## [Page excerpt]
☆ ☆ ☆ ☆

Brudner Prize
The James Robert Brudner Memorial Prize and Lecture at Yale University celebrates lifetime accomplishment and scholarly contributions in the field of lesbian and gay studies. It is bestowed annually by the Fund for Lesbian and Gay Studies at Yale. Recipients receive a cash prize and give a public lecture on the Yale campus in New Haven, Connecticut.
The prize is named for city planner, musician, and photographer James Brudner (1961-1998), a member of the Yale College class of 1983. Brudner died of AIDS-related illness on September 18, 1998. Through his will he established the prize and lecture as "a perpetual annual prize for scholarship in the history, culture, anthropology, biology, etiology, or literature of gay men and lesbians or related fields, or for advancing the understanding of homosexuality as a phenomenon, or the tolerance of gay men and lesbians in society."

☆ ☆ ☆ ☆

(Records from a data collection)
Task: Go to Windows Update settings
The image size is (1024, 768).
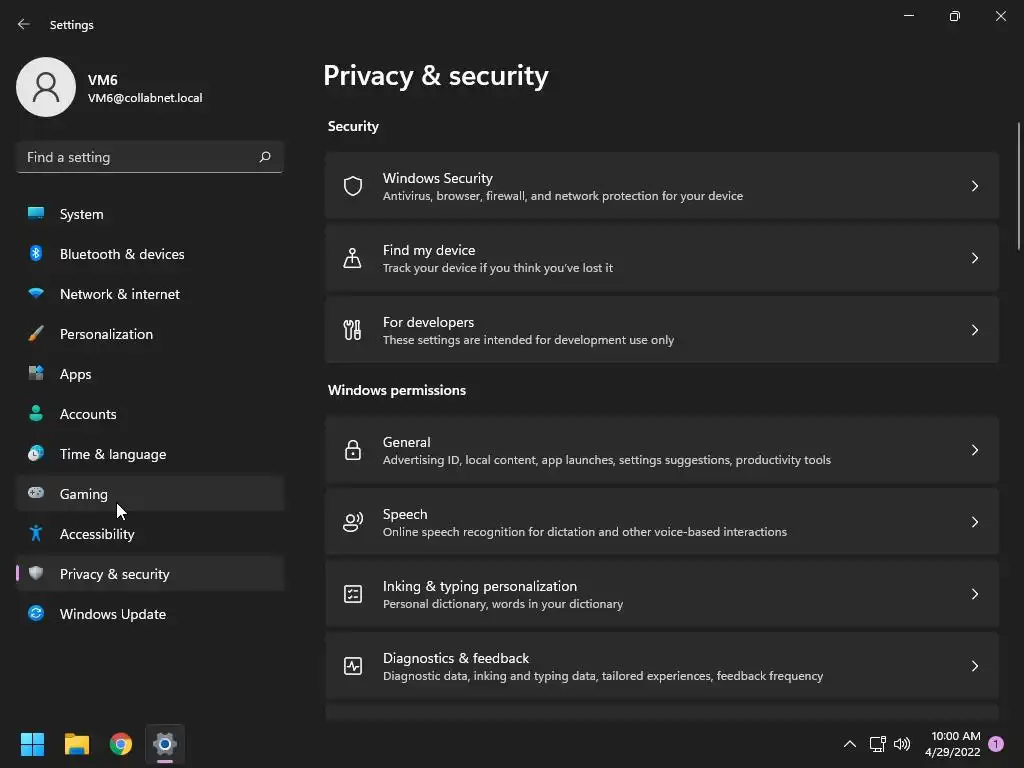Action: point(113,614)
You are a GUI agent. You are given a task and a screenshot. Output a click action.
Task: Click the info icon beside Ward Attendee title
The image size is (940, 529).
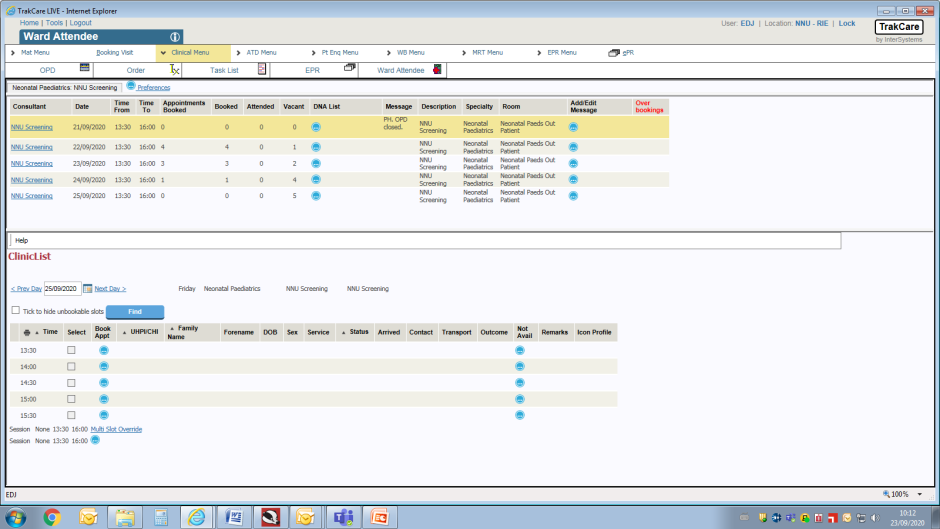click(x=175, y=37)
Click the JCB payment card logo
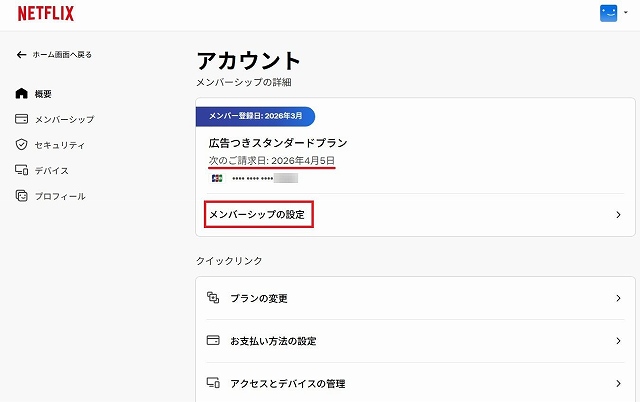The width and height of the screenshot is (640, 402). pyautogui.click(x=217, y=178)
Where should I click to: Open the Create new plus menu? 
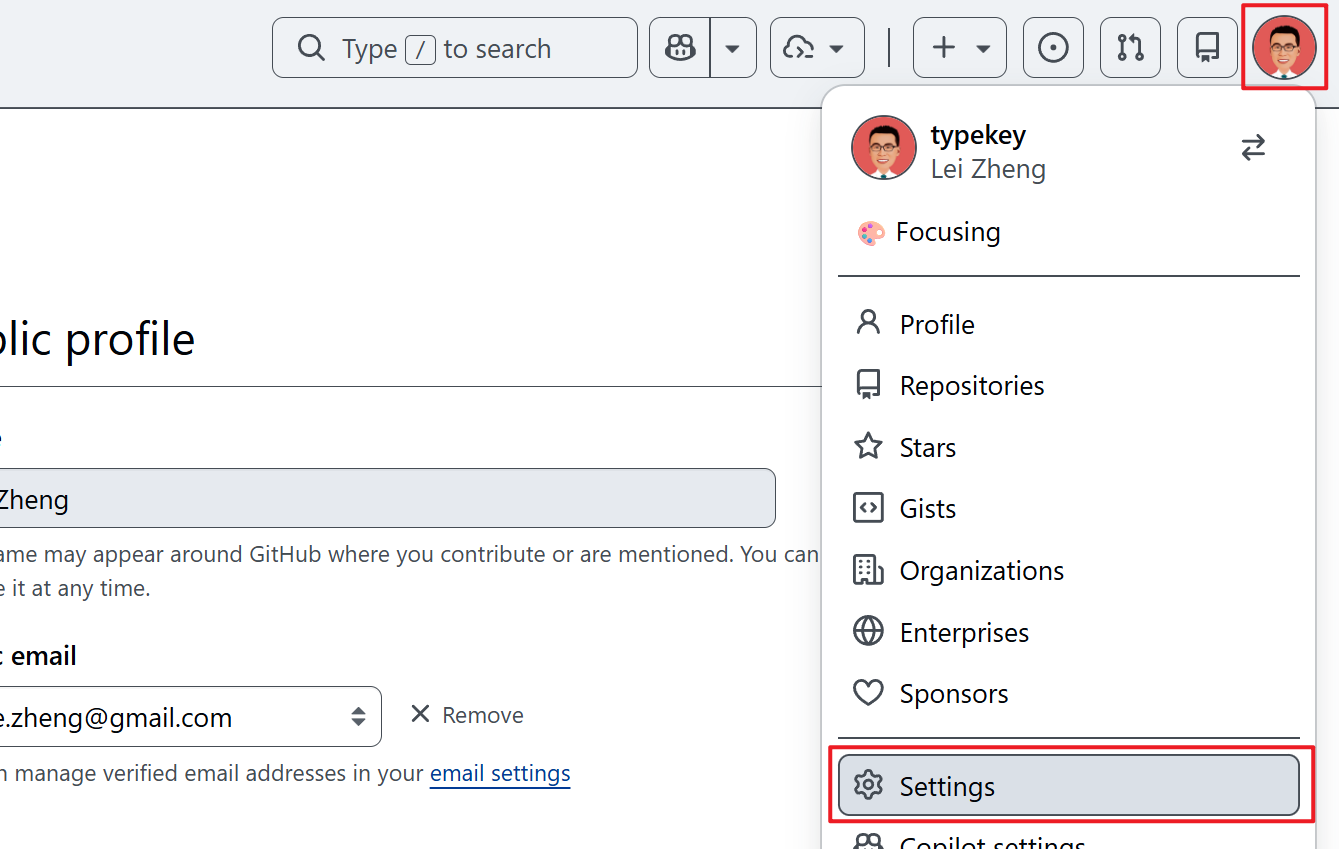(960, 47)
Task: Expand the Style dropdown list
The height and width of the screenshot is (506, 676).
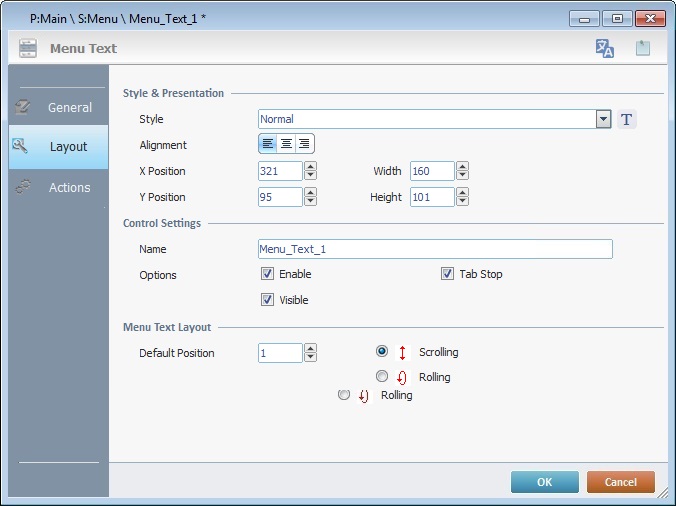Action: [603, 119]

☆ ☆ ☆ ☆

## [Activity]
Answer the three questions below using the Brudner Prize text, numbering each answer to match its question.
1. What organization bestows the prize each year?
2. Which Yale College class was James Brudner a member of?
3. On what date did James Brudner die?

## [Exercise response]
1. The Fund for Lesbian and Gay Studies at Yale
2. The class of 1983
3. September 18, 1998